Porcinis: A delicious staple of Bay Area mushroom culture and Italian cuisine, porcinis have a meaty texture and grow from the roots of pine trees. Porcini means “little piggy” in Italian, and it’s best to pick these piglets when they’re young.
Morels: These delicious little acorn-shaped mushrooms are home to springtail bugs, which provide an added snack in every bite. In the springtime, you can find morels growing amid the aftermath of the summer wildfires and the winter snowfall near Lake Tahoe. If you don’t like eating bugs, soak your mushrooms in salt water first, and the little critters will float to the surface.

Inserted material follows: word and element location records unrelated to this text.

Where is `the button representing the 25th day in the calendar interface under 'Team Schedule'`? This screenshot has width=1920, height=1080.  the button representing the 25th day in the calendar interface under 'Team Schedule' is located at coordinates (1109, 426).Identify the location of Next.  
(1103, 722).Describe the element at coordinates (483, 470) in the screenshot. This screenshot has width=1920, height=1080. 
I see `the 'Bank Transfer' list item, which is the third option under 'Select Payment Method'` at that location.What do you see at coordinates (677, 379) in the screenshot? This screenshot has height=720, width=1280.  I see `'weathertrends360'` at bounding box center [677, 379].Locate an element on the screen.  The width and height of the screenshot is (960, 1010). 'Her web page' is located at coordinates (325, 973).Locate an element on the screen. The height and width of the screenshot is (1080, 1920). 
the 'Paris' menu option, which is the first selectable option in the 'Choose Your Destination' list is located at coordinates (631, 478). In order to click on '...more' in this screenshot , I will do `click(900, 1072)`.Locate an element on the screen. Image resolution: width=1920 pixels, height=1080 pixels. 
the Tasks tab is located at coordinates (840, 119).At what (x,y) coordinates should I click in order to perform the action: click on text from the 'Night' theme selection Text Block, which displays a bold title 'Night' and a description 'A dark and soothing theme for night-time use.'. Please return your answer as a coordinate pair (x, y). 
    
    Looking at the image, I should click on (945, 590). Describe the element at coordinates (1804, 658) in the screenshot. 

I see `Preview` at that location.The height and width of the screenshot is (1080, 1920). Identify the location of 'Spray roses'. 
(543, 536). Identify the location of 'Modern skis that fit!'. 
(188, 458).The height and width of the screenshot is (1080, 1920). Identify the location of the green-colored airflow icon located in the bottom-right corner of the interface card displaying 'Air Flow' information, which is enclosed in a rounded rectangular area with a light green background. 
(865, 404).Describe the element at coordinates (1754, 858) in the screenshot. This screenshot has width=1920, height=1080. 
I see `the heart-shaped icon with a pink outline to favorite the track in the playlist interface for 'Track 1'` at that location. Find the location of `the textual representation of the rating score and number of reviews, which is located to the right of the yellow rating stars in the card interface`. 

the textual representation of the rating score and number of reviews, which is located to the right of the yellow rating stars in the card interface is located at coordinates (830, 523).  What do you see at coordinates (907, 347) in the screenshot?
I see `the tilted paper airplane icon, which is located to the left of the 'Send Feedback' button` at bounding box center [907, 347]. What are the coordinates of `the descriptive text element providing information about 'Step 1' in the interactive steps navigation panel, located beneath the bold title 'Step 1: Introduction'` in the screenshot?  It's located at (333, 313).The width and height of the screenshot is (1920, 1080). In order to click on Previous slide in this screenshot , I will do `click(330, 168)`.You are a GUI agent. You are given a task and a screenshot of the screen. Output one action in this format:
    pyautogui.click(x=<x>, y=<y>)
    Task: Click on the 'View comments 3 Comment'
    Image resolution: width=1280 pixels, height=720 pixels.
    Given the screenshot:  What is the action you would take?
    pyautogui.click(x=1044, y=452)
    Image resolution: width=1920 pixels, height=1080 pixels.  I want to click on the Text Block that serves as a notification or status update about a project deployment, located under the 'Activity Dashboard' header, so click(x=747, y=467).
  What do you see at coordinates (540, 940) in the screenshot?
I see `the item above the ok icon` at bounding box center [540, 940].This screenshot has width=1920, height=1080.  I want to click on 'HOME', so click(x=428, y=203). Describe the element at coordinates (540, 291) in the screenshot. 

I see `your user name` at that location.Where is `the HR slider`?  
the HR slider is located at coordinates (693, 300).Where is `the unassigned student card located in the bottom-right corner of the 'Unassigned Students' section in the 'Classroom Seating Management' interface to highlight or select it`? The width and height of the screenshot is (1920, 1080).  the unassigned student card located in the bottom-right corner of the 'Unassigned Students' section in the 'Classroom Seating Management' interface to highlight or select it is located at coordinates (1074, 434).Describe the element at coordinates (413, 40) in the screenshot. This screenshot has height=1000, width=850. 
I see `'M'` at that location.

Chanterelles: Often guarded by poison oak, chanterelles, the popular funnel-shaped fungi, grow at the base of oak trees. Infamously difficult to cultivate, the fruity-smelling, peppery-tasting mushrooms can also be wildly expensive.
Fly Agaric: The ubiquitous fly agaric mushroom is known by many names, including the Super Mario mushroom, the emoji mushroom and the Santa mushroom, the latter both for its iconic red-and-white cap and because its psychedelic properties are rumored to be the origin of the legend of Santa Claus. You can boil them to extract their psychedelic properties if you’re into that, but be careful–they’re considered toxic and have been known to cause symptoms from nausea to sweating and twitching.
Candy Caps: Candy caps are one of the few mushroom varieties that pair well with dessert. Identified by its scarlet color, the fungus is also known for its strong, heady fragrance when dried. Submerge these mushrooms in sugar to make a homemade syrup.
Mushrooms are found anywhere with oak and pine trees in Santa Cruz, so they shouldn’t be too hard to find on most hikes. Get lost in the forest of Enchanted Loop Trail and keep your eyes on the ground.
Last year’s burn areas make for this year’s delicious morel mushrooms in Tahoe during the springtime.
Salt Point State Park and the Mendocino Headlands offer plenty of hiking trails to scour for fungus along.
The hills of Mori Point offer plenty of shade, elevation and rain for mushrooms to grow.